BEGIN Data for this exercise

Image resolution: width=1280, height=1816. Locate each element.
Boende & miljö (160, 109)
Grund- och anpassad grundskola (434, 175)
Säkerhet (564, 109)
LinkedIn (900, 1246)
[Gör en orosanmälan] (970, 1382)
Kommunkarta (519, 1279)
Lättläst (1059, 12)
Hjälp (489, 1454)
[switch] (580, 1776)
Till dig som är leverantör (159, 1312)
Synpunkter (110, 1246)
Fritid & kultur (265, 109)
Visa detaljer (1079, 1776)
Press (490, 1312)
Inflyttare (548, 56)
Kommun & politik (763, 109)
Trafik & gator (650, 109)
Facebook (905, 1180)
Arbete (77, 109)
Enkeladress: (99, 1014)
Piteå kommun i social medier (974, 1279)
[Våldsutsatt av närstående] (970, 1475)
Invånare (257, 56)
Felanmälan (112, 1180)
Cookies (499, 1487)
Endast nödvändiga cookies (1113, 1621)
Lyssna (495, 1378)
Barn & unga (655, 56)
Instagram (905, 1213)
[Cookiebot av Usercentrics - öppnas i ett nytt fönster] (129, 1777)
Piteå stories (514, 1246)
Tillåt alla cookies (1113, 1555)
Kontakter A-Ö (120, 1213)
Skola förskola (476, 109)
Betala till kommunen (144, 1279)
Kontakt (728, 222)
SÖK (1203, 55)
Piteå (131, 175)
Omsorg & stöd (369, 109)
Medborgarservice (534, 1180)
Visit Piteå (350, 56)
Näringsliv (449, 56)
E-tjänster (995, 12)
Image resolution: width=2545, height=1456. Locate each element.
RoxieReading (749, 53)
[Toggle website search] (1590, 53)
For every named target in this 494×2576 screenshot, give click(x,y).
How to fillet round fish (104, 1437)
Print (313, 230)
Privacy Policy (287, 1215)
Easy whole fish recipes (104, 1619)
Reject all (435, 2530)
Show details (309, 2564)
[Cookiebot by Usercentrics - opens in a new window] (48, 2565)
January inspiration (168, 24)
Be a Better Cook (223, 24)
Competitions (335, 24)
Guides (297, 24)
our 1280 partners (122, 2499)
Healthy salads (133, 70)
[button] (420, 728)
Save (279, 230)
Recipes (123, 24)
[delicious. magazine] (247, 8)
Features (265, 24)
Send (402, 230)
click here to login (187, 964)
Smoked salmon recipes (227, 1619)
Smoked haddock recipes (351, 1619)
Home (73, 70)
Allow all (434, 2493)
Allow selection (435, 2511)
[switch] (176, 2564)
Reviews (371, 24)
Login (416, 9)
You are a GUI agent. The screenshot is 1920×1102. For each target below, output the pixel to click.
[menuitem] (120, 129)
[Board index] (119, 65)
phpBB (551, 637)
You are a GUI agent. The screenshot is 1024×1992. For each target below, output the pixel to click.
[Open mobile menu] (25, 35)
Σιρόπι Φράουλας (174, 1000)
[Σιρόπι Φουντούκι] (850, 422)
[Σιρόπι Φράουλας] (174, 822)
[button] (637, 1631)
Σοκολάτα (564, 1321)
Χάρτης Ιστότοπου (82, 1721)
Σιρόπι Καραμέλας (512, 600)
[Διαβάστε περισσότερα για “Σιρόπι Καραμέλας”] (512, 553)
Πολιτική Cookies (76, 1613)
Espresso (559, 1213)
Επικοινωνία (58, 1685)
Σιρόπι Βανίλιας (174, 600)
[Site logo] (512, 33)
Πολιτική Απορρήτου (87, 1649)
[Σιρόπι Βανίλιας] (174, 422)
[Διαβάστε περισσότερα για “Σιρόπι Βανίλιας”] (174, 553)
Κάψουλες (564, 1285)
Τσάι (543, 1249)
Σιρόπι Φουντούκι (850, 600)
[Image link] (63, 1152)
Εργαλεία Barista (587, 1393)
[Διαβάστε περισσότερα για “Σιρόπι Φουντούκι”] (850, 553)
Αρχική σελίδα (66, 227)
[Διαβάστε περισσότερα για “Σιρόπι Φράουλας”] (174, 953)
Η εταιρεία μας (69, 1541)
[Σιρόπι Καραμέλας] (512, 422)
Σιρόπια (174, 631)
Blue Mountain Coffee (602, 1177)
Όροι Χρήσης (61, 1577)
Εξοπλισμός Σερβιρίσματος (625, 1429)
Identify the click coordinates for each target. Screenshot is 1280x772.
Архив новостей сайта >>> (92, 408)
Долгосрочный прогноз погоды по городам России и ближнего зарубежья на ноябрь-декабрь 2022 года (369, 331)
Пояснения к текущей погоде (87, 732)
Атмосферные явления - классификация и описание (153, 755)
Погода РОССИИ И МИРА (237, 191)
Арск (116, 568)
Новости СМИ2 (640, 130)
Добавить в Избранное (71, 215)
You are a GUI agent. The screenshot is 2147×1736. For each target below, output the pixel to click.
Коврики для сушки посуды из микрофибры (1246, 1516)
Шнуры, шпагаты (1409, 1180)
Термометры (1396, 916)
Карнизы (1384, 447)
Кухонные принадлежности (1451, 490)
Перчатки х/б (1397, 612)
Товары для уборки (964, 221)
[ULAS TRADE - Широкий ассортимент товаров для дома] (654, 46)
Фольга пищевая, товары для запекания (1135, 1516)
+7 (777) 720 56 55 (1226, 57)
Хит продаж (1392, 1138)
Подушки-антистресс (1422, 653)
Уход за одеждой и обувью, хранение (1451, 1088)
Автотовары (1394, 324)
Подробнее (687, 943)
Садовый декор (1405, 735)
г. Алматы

END Data for this exercise

- [Work instructions] Print the lines above from the one with "[switch] (176, 2564)" through the one with "Αρχική σελίδα (66, 227)", both included, exactly as written and nothing more.

- [Answer to this task]
[switch] (176, 2564)
Reviews (371, 24)
Login (416, 9)
You are a GUI agent. The screenshot is 1920×1102. For each target below, output the pixel to click.
[menuitem] (120, 129)
[Board index] (119, 65)
phpBB (551, 637)
You are a GUI agent. The screenshot is 1024×1992. For each target below, output the pixel to click.
[Open mobile menu] (25, 35)
Σιρόπι Φράουλας (174, 1000)
[Σιρόπι Φουντούκι] (850, 422)
[Σιρόπι Φράουλας] (174, 822)
[button] (637, 1631)
Σοκολάτα (564, 1321)
Χάρτης Ιστότοπου (82, 1721)
Σιρόπι Καραμέλας (512, 600)
[Διαβάστε περισσότερα για “Σιρόπι Καραμέλας”] (512, 553)
Πολιτική Cookies (76, 1613)
Espresso (559, 1213)
Επικοινωνία (58, 1685)
Σιρόπι Βανίλιας (174, 600)
[Site logo] (512, 33)
Πολιτική Απορρήτου (87, 1649)
[Σιρόπι Βανίλιας] (174, 422)
[Διαβάστε περισσότερα για “Σιρόπι Βανίλιας”] (174, 553)
Κάψουλες (564, 1285)
Τσάι (543, 1249)
Σιρόπι Φουντούκι (850, 600)
[Image link] (63, 1152)
Εργαλεία Barista (587, 1393)
[Διαβάστε περισσότερα για “Σιρόπι Φουντούκι”] (850, 553)
Αρχική σελίδα (66, 227)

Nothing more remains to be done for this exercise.